八月尾,看到一篇很離地的轉載文字,大意是講述九月初起會有巨型的能量衝擊地球,促使集體意識上的提升。在個人層面上,其中一件可能會發生的事就是計劃會有突變:
//.... it means that you may see plans suddenly changing. What you had previously perhaps planned to do next month may either happen much sooner, or will no longer be a viable option at all. You may find sudden shifts in relationships, living situations, jobs, geographical location, etc. that suddenly require your attention and awareness.
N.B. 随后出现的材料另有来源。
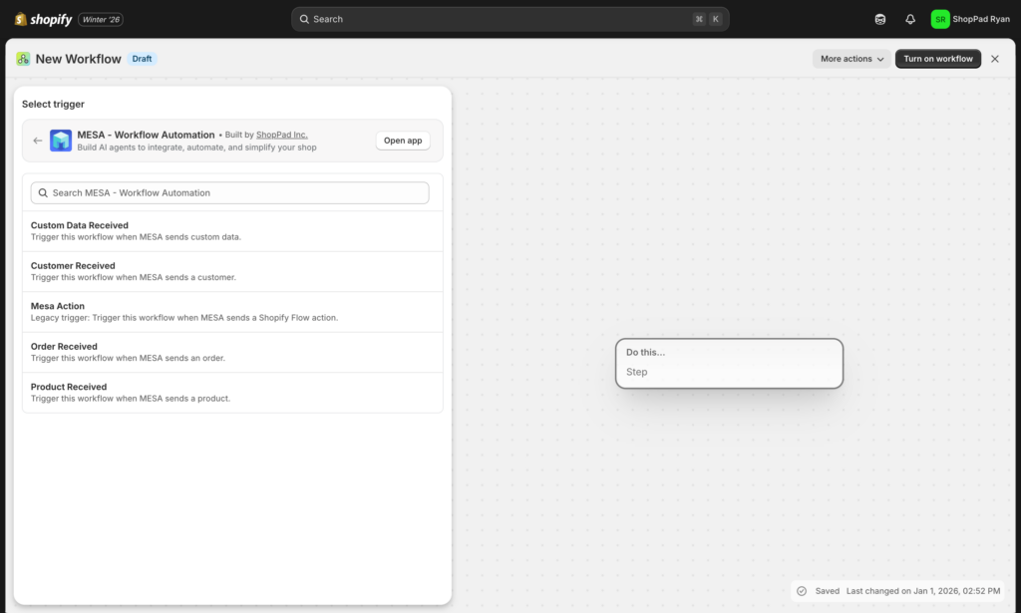This screenshot has height=613, width=1021.
Task: Click the back arrow in Select trigger panel
Action: point(38,140)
Everything is always “planned” from your current energetic state at any given moment in time. When a big leap occurs in your current time/space position, subsequently everything that was to come shifts rapidly too. This often means that what was previously a high potentiality for manifestation as an experience becomes null and void. The best guidance we can give for the next few months is: Go with the flow!//
看完以上文字沒多久,事情就發生在我身上了。
我很想把這幾天發生的事情好好的安放在這裏。確實,一個個人小小的Project在此時此刻支離破碎,而整個人簡直是散了一樣 -- 無論是自己的創作意欲和目的、學藝的動機、甚至和提供指導和協助的老師關係近乎「破裂」-- 整個創作源起其實都充滿傷痕 -- 是因為滿身傷所以連下意識也不讓自己把故事做出來?想不到未開始正式做就已經要寫一份Broken Report,何其傷心!我倒想起每一次做所謂的創作都有這種撞牆經驗,總會陷入這種敗局、死胡同,近乎絕望的狀態,簡直是完全「被屈機」。被撞到口腫面腫的我,望著這種頹垣敗瓦,心如刀割......
究竟如何才可以從這堆瓦礫玻璃碎片中拾回重生的勇氣,把這些破碎重組?
究意整件事是否要注定放棄?天是否要我let go?
Why don't allow me to move on and proceed?
What are blocking me from creating what I want?
HS, I really look forward to your clear guidance.